Karakter Suhita sebagai Wanita Jawa
Masyarakat umunya, terutama Jawa, berharap sosok wanita selalu bersikap dan berperilaku halus dan lembut, tidak kasar dan tidak grusa-grusu, rela menderita, mengalah dan setia. Seperti kisah Arumardi yang harus menghadapi suaminya, Tumenggung Wiraguna.

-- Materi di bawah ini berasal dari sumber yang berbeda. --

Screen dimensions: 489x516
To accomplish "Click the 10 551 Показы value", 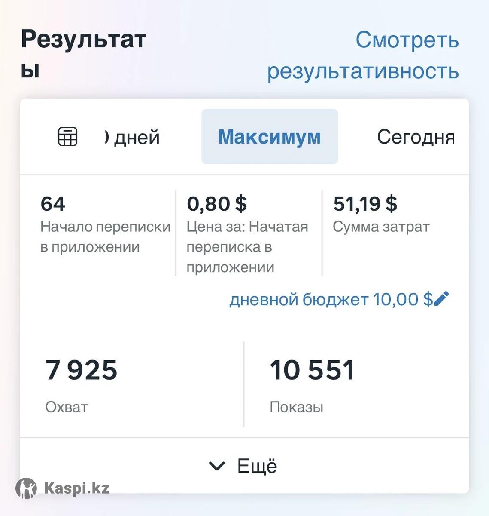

Jika kisah Tumenggung Wiraguna karena dirinya memiliki banyak selir dan berperilaku kasar. Gus Birru memiliki sikap menyakitkan karena belum selesai dengan kisah asmara masa lalunya bersama Ratna Rengganis. Keduanya sama-sama kejam, karena sama-sama berlaku superior, melakukan kekerasan verbal dan tentu menyakiti perempuan secara psikis.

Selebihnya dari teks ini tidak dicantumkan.